Preparation: Use only the amount of dried shuck beans you need (a little makes a lot) and soak, covered, in water overnight. Drain beans, rinse, and put into large cooking pot. Cover beans with water, boil for 1 hour, drain and rinse again. Put cold water above level of beans in the kettle and add salt pork that has been cut into bite-sized pieces. Cook an hour or two more, or until beans plump up and become tender. Cook the water down until beans are almost dry. Serve with cornbread and sliced raw onions, if desired.

Reviews (2)

  • These are called leather britches. I've threaded many a half runner bean and hung 4 or 5 strands on several coat hangers to dry either in the sun or a warm dry place. My grandmother and my mother taught me this wonderful method of preserving beans to last the winter. As the previous reviewer mentioned we often saved them for special occasions as they are a treat! Reading this recipe reminded me that I have a 'mess' of beans left that needs to be cooked. Yummy! Thanks for this post!

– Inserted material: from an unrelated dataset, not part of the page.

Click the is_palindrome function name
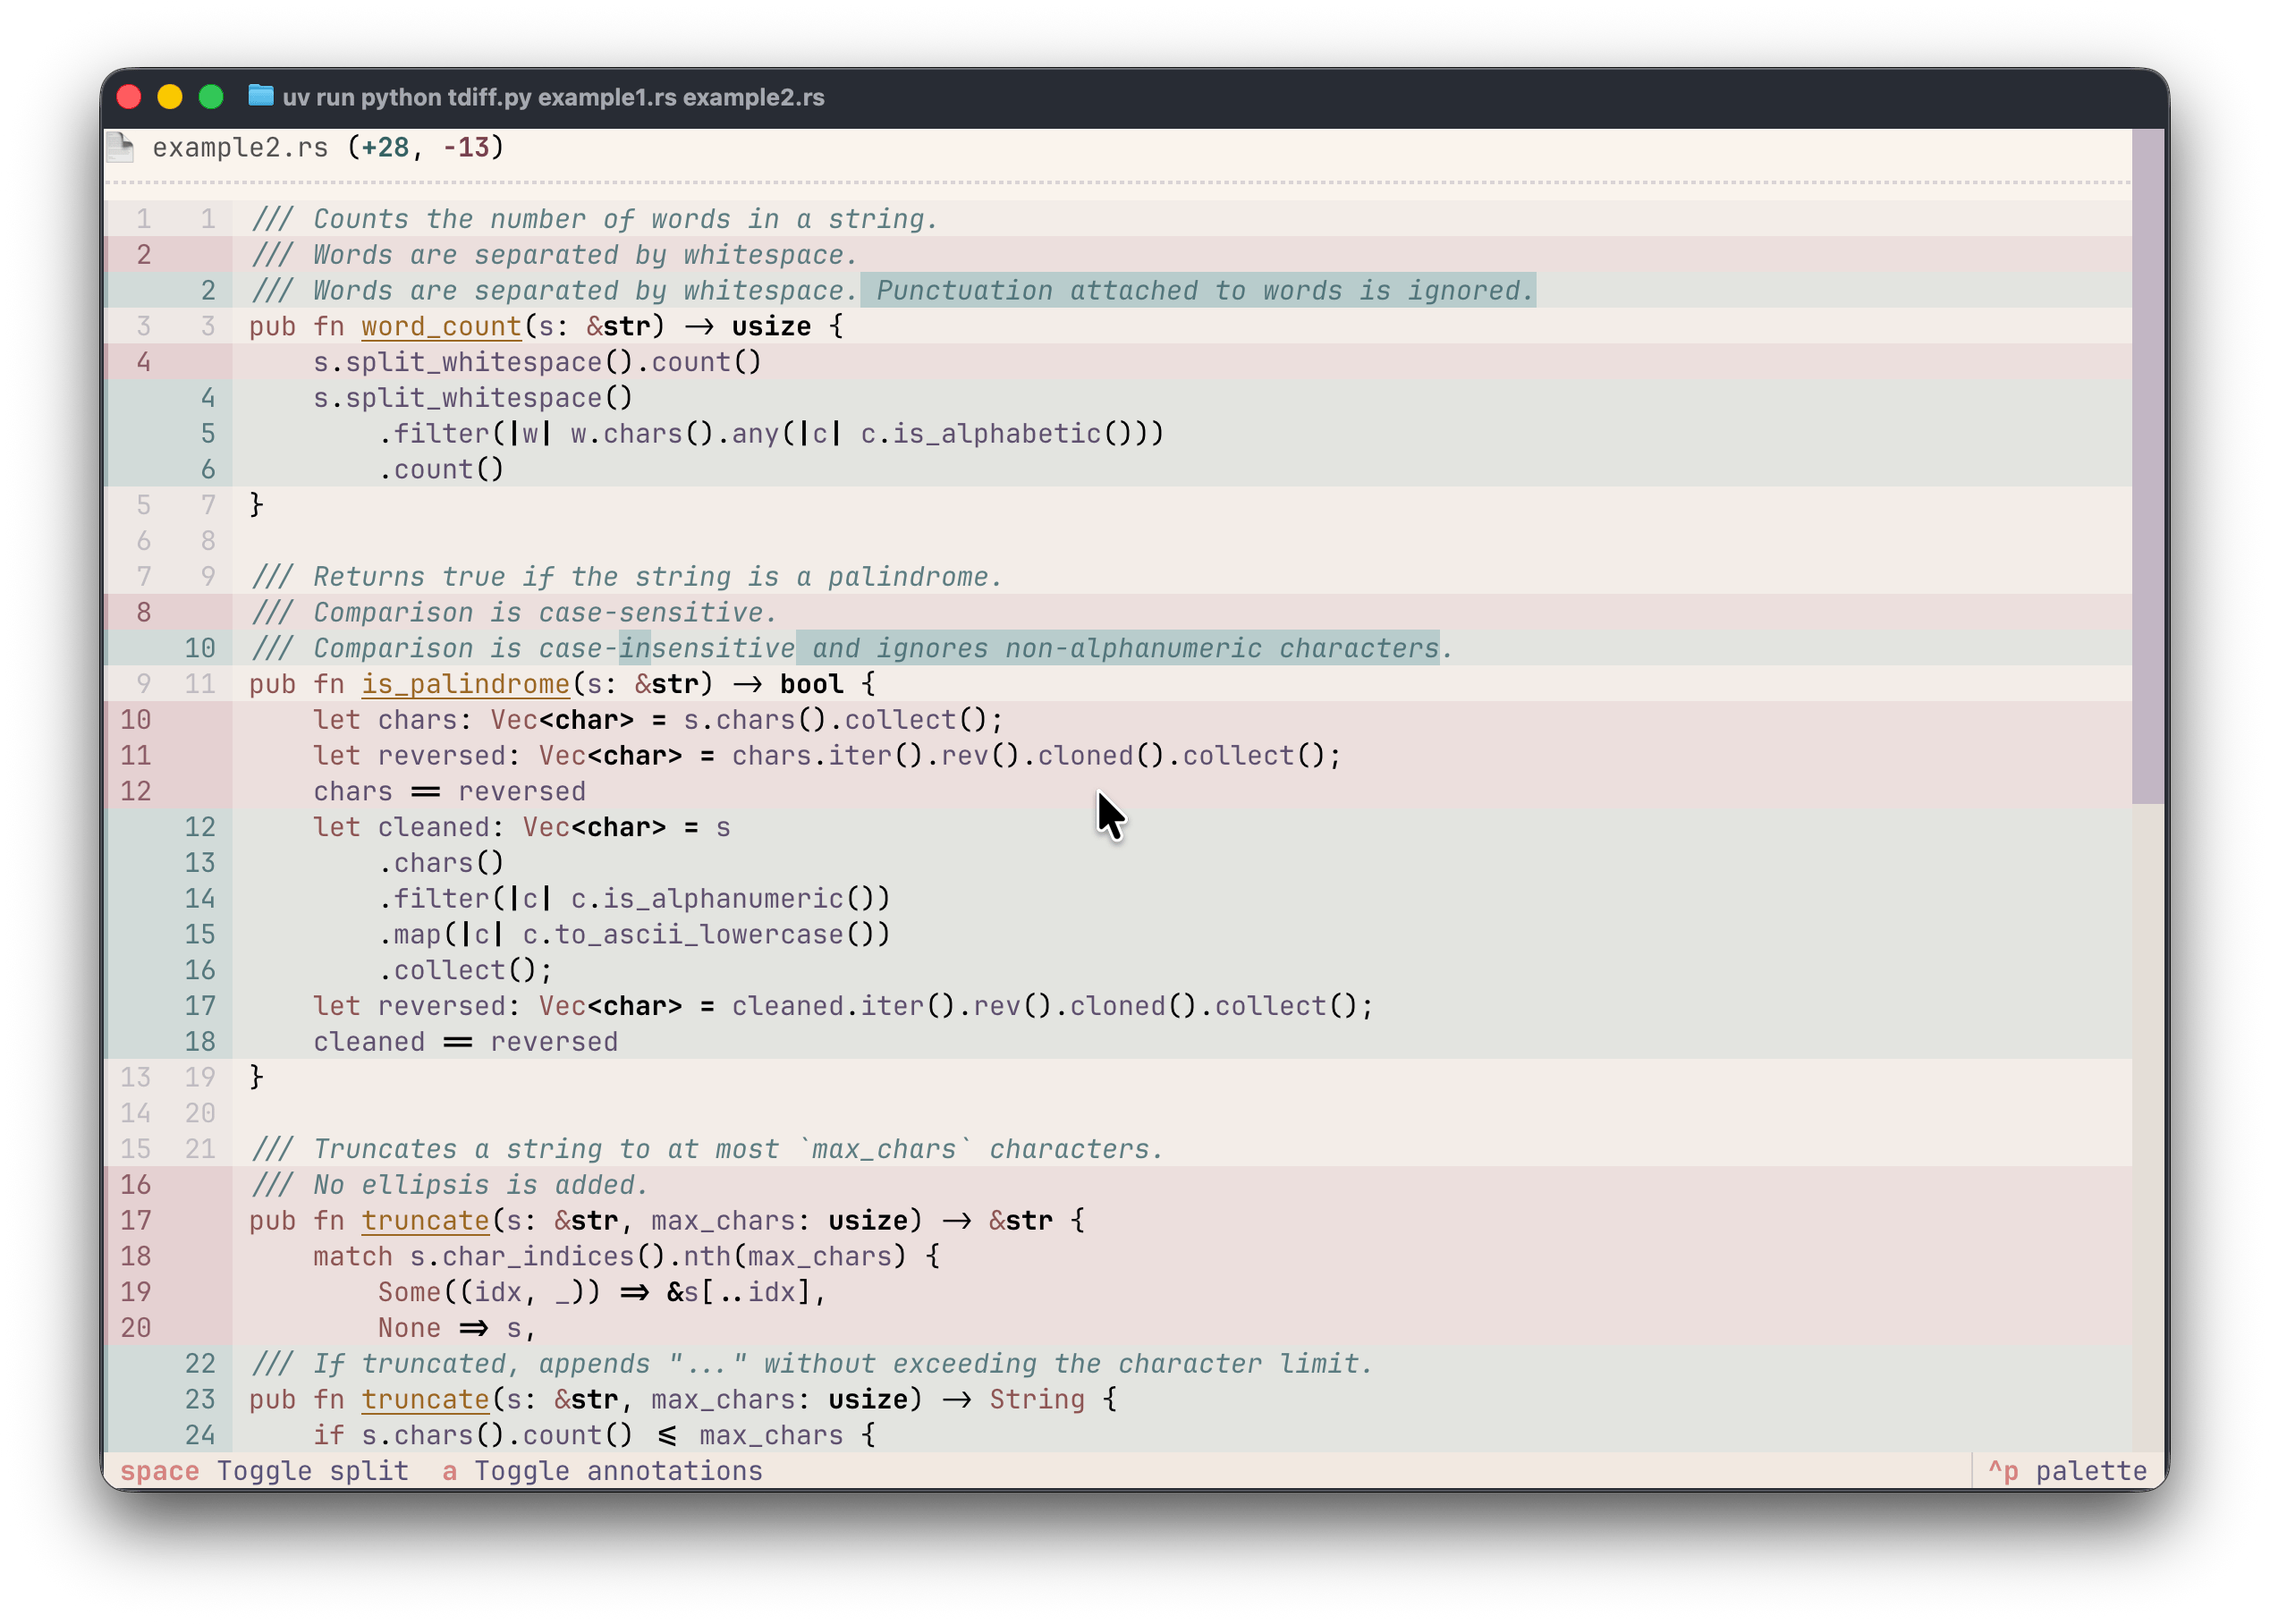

    Flag as inappropriate s_march  |  February 22, 2011

  • Wow what a great memory this recipe brought back of sitting on the porch with my grandmother threading beans with a needle and thread. She would hang them from the porch to dry in the sun and they looked so pretty twirling in the gentle summer breeze in Hyden Ky. She would store them away for special dinners like Christmas and Thanksgiving.